(Study material begins)

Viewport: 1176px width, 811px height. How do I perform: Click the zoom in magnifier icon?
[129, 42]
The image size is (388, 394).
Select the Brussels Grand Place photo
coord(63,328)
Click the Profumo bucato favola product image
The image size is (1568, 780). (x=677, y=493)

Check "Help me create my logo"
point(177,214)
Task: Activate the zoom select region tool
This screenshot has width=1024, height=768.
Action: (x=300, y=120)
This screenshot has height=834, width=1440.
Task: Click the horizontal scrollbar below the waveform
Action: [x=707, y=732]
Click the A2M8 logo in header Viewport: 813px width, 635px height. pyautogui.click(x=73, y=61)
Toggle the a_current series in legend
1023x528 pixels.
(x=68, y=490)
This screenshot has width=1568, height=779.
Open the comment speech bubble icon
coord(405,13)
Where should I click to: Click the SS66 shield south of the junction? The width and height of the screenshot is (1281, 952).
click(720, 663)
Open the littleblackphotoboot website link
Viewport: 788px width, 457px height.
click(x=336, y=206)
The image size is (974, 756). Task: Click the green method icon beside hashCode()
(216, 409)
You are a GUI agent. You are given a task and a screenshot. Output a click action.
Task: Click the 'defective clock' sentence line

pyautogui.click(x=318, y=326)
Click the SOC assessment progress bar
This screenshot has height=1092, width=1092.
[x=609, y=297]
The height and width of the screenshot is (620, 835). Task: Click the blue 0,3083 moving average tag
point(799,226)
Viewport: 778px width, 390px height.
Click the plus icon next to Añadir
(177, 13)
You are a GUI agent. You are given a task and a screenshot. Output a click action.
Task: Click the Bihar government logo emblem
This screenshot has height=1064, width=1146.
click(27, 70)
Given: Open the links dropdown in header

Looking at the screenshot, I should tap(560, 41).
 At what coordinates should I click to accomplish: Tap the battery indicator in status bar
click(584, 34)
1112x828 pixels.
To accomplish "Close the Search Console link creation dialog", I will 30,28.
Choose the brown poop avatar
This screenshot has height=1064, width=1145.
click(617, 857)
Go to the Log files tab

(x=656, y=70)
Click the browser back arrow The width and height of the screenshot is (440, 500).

(Study material ends)

*Work to complete:* Give back the whole listing above, identical in every line.

*Output:*
Viewport: 1176px width, 811px height. How do I perform: Click the zoom in magnifier icon?
[129, 42]
The image size is (388, 394).
Select the Brussels Grand Place photo
coord(63,328)
Click the Profumo bucato favola product image
The image size is (1568, 780). (x=677, y=493)

Check "Help me create my logo"
point(177,214)
Task: Activate the zoom select region tool
This screenshot has width=1024, height=768.
Action: (x=300, y=120)
This screenshot has height=834, width=1440.
Task: Click the horizontal scrollbar below the waveform
Action: [x=707, y=732]
Click the A2M8 logo in header Viewport: 813px width, 635px height. pyautogui.click(x=73, y=61)
Toggle the a_current series in legend
1023x528 pixels.
(x=68, y=490)
This screenshot has width=1568, height=779.
Open the comment speech bubble icon
coord(405,13)
Where should I click to: Click the SS66 shield south of the junction? The width and height of the screenshot is (1281, 952).
click(720, 663)
Open the littleblackphotoboot website link
Viewport: 788px width, 457px height.
click(x=336, y=206)
The image size is (974, 756). Task: Click the green method icon beside hashCode()
(216, 409)
You are a GUI agent. You are given a task and a screenshot. Output a click action.
Task: Click the 'defective clock' sentence line

pyautogui.click(x=318, y=326)
Click the SOC assessment progress bar
This screenshot has height=1092, width=1092.
[x=609, y=297]
The height and width of the screenshot is (620, 835). Task: Click the blue 0,3083 moving average tag
point(799,226)
Viewport: 778px width, 390px height.
Click the plus icon next to Añadir
(177, 13)
You are a GUI agent. You are given a task and a screenshot. Output a click action.
Task: Click the Bihar government logo emblem
This screenshot has height=1064, width=1146.
click(27, 70)
Given: Open the links dropdown in header

Looking at the screenshot, I should tap(560, 41).
 At what coordinates should I click to accomplish: Tap the battery indicator in status bar
click(584, 34)
1112x828 pixels.
To accomplish "Close the Search Console link creation dialog", I will 30,28.
Choose the brown poop avatar
This screenshot has height=1064, width=1145.
click(617, 857)
Go to the Log files tab

(x=656, y=70)
Click the browser back arrow The width and height of the screenshot is (440, 500).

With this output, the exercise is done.